[Data for the task]

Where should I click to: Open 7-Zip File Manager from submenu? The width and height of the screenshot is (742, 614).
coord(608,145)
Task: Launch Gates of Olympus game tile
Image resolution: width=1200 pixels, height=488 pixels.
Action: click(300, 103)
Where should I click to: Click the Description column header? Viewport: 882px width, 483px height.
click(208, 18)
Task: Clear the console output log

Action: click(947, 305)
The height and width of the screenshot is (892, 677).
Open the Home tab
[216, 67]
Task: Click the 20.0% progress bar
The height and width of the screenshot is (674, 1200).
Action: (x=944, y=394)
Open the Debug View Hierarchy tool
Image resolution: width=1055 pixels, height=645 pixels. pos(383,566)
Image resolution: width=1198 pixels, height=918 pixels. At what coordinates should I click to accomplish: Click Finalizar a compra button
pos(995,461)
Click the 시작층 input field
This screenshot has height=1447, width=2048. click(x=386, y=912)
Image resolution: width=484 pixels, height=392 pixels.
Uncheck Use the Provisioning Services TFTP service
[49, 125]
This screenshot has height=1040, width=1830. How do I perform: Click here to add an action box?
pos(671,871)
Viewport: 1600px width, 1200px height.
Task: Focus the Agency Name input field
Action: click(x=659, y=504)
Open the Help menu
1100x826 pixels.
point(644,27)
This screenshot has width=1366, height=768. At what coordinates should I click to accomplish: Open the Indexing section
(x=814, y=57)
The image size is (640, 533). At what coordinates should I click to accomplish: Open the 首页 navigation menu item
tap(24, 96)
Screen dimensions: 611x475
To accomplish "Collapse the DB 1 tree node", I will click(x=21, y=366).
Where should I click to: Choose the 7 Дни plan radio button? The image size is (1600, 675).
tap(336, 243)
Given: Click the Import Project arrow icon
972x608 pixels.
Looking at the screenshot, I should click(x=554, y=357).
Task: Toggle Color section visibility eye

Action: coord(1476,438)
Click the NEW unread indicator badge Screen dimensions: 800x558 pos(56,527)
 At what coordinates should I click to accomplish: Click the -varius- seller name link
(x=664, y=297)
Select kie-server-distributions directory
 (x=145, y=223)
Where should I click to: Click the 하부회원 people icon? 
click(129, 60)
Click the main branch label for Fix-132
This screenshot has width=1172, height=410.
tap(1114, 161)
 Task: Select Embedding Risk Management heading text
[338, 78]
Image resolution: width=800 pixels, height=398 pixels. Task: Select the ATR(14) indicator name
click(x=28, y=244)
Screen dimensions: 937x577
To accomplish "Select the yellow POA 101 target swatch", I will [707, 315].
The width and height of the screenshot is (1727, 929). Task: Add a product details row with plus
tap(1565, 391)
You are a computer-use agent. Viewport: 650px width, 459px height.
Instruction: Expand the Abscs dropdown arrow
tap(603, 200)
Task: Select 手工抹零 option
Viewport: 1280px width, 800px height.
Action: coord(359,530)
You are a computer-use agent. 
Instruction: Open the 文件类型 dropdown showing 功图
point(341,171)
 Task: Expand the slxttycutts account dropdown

[/Data for the task]

The task – Reproduce all lines from the records above that include the word "computer".

Solution –
You are a computer-use agent. Viewport: 650px width, 459px height.
You are a computer-use agent. 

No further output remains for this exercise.